Disinfection & Removal

Allow F-Secure Anti-Virus to disinfect the relevant files.

For more general information on disinfection, please see Removal Instructions.

Technical Details

Email-Worm:W32/Mimail.G is a worm that propagates in infected e-mail message attachments. The worm is also capable of launching Denial of Service (DoS) attacks on certain websites.

Mimail.G closely resembles the Mimail.C variant.

Mimail.G was found on 2 November, 2003.

Installation

Mimail.G is almost identical to the Mimail.C variant, except in the following points:

1. Mimail.G worm's file is 10784 bytes long, compressed with UPX file compressor and the unpacked file's size is 22560 bytes.

2. The worm installs itself to Windows folder as SYSLOAD32.EXE file and creates a startup key in the Registry:

• [HKLM\Software\Microsoft\Windows\CurrentVersion\Run] "SystemLoad32" = "%windir\sysload32.exe"

where %windir% is a Windows directory name.

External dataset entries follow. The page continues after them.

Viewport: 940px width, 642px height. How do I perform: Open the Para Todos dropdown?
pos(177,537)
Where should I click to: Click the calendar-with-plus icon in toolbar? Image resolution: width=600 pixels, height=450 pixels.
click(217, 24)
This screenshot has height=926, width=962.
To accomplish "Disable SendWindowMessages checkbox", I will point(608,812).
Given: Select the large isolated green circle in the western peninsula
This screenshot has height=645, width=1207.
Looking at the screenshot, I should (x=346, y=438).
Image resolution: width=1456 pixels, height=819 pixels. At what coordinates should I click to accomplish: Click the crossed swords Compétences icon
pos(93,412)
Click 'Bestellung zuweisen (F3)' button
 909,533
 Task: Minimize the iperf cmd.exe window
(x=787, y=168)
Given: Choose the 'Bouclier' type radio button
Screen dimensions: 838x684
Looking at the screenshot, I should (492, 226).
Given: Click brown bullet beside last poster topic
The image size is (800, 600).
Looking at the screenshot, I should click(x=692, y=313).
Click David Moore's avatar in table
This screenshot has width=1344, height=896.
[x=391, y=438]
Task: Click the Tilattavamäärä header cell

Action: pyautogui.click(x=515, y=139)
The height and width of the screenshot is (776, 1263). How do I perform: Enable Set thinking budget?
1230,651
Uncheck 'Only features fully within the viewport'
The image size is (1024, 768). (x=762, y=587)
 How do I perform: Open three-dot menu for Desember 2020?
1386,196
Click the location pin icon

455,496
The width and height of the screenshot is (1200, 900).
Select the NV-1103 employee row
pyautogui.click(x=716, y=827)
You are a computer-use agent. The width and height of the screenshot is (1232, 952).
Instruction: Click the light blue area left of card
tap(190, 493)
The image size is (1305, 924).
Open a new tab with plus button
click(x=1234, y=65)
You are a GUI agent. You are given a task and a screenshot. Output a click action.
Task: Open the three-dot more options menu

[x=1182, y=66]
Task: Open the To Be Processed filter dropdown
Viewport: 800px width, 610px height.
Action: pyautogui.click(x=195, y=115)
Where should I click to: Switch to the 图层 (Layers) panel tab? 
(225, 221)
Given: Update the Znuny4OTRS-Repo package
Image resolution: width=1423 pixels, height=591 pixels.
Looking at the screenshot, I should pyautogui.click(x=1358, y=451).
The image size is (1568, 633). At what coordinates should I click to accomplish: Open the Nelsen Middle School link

3. The worm performs a DoS attack on the following sites:

• mysupersales.com
• www.mysupersales.com

4. The worm spreads itself in the following message:

From: john@
Subject: don't be late!
Body: 
 Will meet tonight as we agreed, because on Wednesday I don't think I'll make it,
 so don't be late. And yes, by the way here is the file you asked for. 
 It's all written there. See you.
 Attachment: readnow.zip 
 

The attachment is a ZIP archive that contains the worm's executable file (READNOW.DOC.SCR).

5. Mimail.G does not have Mimail.C's spying functionality.